— Text section —
..............................
The "Gears to go, brakes to slow" is the more efficient driving style that todays cars allow. Pretty sure you can't buy a car today without ABS, most have some sort of brake assist technology, disk brakes and power assist are the norm. Gear boxes now have 5,6,7 gears all with beautiful syncromesh, and modern engines have sophisticated engine management to keep it all running smoothly.

The notion that becasue you change sequentially "You're always in the correct gear" isn't correct. Over 100,000 miles you'll make 1000's of needless gear changes. 

The only place it's recommended to hold a lower gear to gain some additional engine braking is decending a severe hill, it will stop the vehicle gaining momentum.


----------



## Guest (Jan 4, 2012)

I see three aspects to this:

1. Reducing pressure on the accelerator to slow down, but keeping the same gear.
2. Changing down a gear to actually slow the car down rather than using the brakes.
3. Changing down a gear, while braking, to assist the braking effort (whether intended or not ).

All are effectively using engine braking to slow the car down.

IMHO, doing 1) is fine - this is part of what is known as Acceleration Sense. You are in complete control, as the braking effort is dictated by the pressure on the accelerator.

2) and 3) are probably what most consider to be using engine braking. It probably does increase wear on the gear box and clutch but that isn't the real issue IMO. 
The problem is that you have virtually no control over how much braking effort is being applied. It might be about right, it might be too little or it might be too much. It's also completely variable depending upon road speed and gear selected. Different cars will also respond in different ways due to weight, gear ratios, engine size and compression rates - plus a load of other stuff I probably missed out.
If it is too much and you start to skid, you'll then be on your own because you will have just managed to circumvented any abs/traction control system on your car.


----------



## DampDog (Apr 16, 2011)

Agreed..
..............................
— Given information —
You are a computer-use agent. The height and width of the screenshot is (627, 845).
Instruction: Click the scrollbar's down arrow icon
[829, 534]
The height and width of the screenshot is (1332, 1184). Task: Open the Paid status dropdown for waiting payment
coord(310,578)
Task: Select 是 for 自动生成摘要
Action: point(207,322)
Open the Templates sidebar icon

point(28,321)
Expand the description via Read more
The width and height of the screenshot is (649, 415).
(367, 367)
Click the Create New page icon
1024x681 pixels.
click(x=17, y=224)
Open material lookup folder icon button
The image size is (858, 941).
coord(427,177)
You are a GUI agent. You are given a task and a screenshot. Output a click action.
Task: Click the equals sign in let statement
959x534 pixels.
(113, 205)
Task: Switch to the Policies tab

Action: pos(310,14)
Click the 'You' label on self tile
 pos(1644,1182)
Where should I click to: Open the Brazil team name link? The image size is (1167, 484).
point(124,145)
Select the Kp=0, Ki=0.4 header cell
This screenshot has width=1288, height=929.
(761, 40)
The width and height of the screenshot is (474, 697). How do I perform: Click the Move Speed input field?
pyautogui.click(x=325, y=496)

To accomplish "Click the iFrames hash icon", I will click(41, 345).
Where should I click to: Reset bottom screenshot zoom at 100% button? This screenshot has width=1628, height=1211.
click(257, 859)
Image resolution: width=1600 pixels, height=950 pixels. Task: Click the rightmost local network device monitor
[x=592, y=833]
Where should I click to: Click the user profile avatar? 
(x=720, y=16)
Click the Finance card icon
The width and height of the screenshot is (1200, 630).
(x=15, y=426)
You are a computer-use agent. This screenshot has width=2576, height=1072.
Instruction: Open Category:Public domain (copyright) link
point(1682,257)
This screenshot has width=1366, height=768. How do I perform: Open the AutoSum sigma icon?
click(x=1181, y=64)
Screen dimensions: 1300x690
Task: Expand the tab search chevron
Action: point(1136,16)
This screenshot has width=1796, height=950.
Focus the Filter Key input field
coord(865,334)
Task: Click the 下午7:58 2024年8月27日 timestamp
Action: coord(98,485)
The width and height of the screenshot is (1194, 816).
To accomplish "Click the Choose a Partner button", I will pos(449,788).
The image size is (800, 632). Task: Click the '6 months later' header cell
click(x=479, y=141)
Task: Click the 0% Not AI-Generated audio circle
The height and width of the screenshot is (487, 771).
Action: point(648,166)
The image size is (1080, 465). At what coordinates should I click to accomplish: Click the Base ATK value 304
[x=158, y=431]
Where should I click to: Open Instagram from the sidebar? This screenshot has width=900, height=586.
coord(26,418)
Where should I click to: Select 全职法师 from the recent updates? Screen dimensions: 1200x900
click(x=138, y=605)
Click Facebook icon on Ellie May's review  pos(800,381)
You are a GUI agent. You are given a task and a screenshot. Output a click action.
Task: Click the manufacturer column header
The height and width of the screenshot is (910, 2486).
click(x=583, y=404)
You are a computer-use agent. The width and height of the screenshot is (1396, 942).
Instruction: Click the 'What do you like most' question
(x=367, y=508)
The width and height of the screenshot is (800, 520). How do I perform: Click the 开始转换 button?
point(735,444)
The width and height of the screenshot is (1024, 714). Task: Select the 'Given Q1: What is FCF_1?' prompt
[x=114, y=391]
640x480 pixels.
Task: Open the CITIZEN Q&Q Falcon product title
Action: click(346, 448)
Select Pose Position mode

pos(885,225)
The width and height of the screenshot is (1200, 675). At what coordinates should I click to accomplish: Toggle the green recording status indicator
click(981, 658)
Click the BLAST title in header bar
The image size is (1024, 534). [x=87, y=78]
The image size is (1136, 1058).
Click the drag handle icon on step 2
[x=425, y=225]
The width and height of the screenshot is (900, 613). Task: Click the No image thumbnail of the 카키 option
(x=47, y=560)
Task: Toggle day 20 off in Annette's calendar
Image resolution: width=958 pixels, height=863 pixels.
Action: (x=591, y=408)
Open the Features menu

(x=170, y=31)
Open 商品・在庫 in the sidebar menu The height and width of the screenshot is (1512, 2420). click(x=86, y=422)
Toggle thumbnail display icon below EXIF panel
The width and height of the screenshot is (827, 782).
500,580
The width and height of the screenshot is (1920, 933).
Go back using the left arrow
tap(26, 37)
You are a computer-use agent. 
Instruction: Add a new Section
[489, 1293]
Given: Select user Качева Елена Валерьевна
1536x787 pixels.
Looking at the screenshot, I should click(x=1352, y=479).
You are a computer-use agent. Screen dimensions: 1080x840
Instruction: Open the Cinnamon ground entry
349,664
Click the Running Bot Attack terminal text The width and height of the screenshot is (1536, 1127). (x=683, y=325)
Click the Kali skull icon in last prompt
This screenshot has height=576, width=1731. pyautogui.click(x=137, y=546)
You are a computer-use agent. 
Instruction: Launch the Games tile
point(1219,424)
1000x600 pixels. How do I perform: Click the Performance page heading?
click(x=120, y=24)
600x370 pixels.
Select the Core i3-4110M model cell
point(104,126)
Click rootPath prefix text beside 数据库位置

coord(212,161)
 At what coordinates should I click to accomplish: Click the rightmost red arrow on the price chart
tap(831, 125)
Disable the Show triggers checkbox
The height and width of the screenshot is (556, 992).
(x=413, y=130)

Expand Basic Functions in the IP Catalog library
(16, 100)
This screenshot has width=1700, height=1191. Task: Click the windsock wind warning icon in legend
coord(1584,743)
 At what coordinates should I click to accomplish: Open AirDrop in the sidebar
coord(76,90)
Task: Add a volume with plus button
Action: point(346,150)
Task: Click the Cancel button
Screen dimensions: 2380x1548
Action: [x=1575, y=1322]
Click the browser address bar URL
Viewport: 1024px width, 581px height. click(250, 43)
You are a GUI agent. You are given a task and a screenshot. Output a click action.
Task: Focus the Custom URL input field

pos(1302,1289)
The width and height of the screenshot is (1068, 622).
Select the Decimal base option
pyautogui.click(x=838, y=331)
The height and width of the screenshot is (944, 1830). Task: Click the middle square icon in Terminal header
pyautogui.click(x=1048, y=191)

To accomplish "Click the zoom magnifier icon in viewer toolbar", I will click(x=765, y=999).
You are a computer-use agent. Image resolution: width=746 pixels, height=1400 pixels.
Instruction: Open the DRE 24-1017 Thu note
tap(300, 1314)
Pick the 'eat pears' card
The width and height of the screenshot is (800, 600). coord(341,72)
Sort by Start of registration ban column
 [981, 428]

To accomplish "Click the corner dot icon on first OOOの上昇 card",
..............................
— Parts of the exercise —
**A)** In the engine braking text, give the passage from "I see three" up to and including "using the brakes." again, swapping "accelerator" for "gas pedal".
**B)** In the engine braking text, what is reducing pressure on the accelerator to slow down while keeping the same gear described as part of?

— Written answers —
**A)**
I see three aspects to this:

1. Reducing pressure on the gas pedal to slow down, but keeping the same gear.
2. Changing down a gear to actually slow the car down rather than using the brakes.

**B)** Acceleration Sense